海ほたる―広辞苑を引けば、甲殻類介形目の節足動物、体長3ミリメートル楕円形の殻を有し灰白色、上唇一部より分泌する発光物質は海水に触れて青色に発光する、主に太平洋の海にいて秋に多しとあった。硬いコンクリートのこの人工の構築物が、神秘的にして優しい海ほたるという名称を持つ語感に、親しみを覚えるものになったと私は思う。1時間余りの休憩を名物の海ほたる焼きを購入しようと並んでみたが、すぐに集合時刻が来て果たせずにバスに戻った。Iさんが城戸まあ子の壁画があるというので見に行った。海底をモチーフにしたそれはあったが、あまり人目につかない場所に掲げられていて残念な思いがした。
次の見学地、ファミリーパークは木々も花も雨に濡れてしっとりと鮮やかであった。広い庭園にあじさい、ガーベラ、ラベンダー他が咲き乱れていた。トルコ桔梗の温室が何棟もあってその彩りの見事なこと、つりがね状のその花束をたくさん抱えた人々で温室の人口は賑わっていた。
海沿いの道を館山の国民休暇村ホテルに行く。海を望む大きなホールで昼食をとり、富浦のびわ狩りとなる頃には、雨は次第にその激しさを増してきて希望者だけがびわ畑に行くこととなる。
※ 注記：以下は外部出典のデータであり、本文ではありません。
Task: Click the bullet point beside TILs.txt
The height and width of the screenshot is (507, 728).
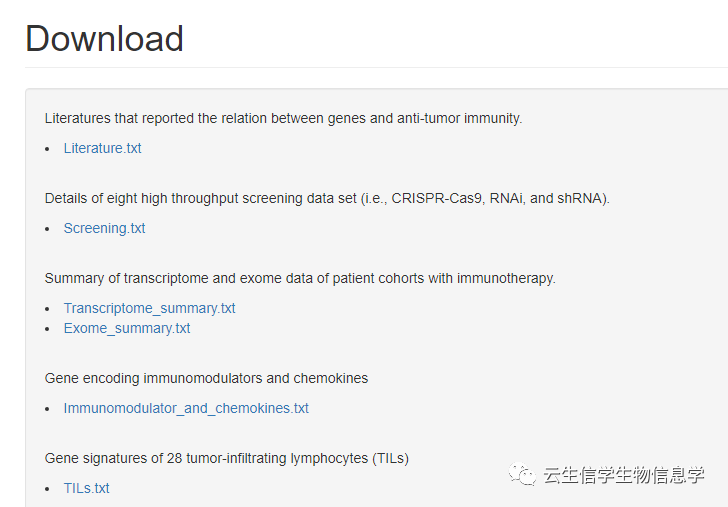Action: (48, 489)

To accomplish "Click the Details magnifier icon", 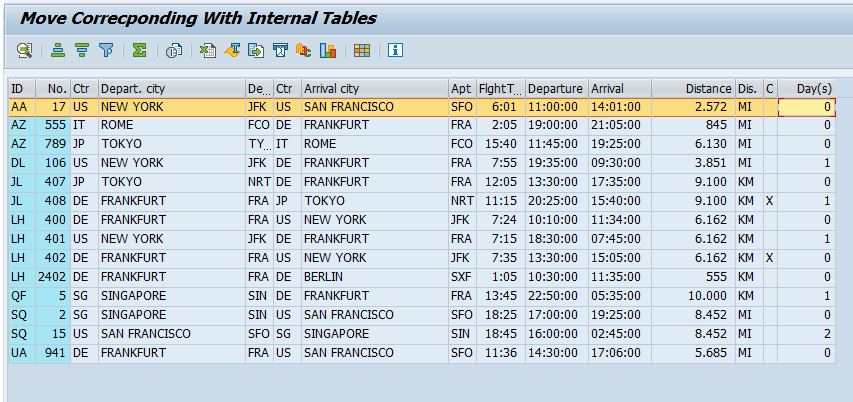I will tap(24, 50).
少し尻ごみをしていた私であったがこれも又取材なりと参加することにした。車の後部座席でがたがた揺れて登ること15分。やがて、山の斜面のびわ畑が現れる。急斜面の山からレールが作られていて、今しも、ごとごと大きな篭いっぱいのびわとお兄さんが降りて来た。ひとつひとつが古新聞の袋にしっかりと包まれていて、開けてみればもぎたてでオレンジ色の実が顔を出す。水々しさ、甘さ、色つや。この季節だけの美味!聞けばこの季節最後のびわだと云う。激しい雨の中、びわ畑はいよいよその緑を増していた。下へ降りて来ると体育館の中ではお土産のびわを売っていて混み合っていた。
帰りは、アクアラインを通って出発地へひた走る。バスの中でビンゴゲーム、映画鑑賞と大いに盛り上がった。なかなか商売上手で楽しい土産物店のお姉さんから、鰺の干物を買った人、びわ饅頭を買った人、トルコ桔梗の花束を手に余る程買った人、そして帰りにラベンダーの鉢をいただいて・・・。盛り沢山の内容とお土産を抱えて出発地に到着した頃は雨も上がっていた。”雨も又楽し”大変充実した日帰り旅行であった。
なかでも、どしゃ降りのびわ畑でいただいたオレンジ色の果実の美味は、思い出に残りそうである。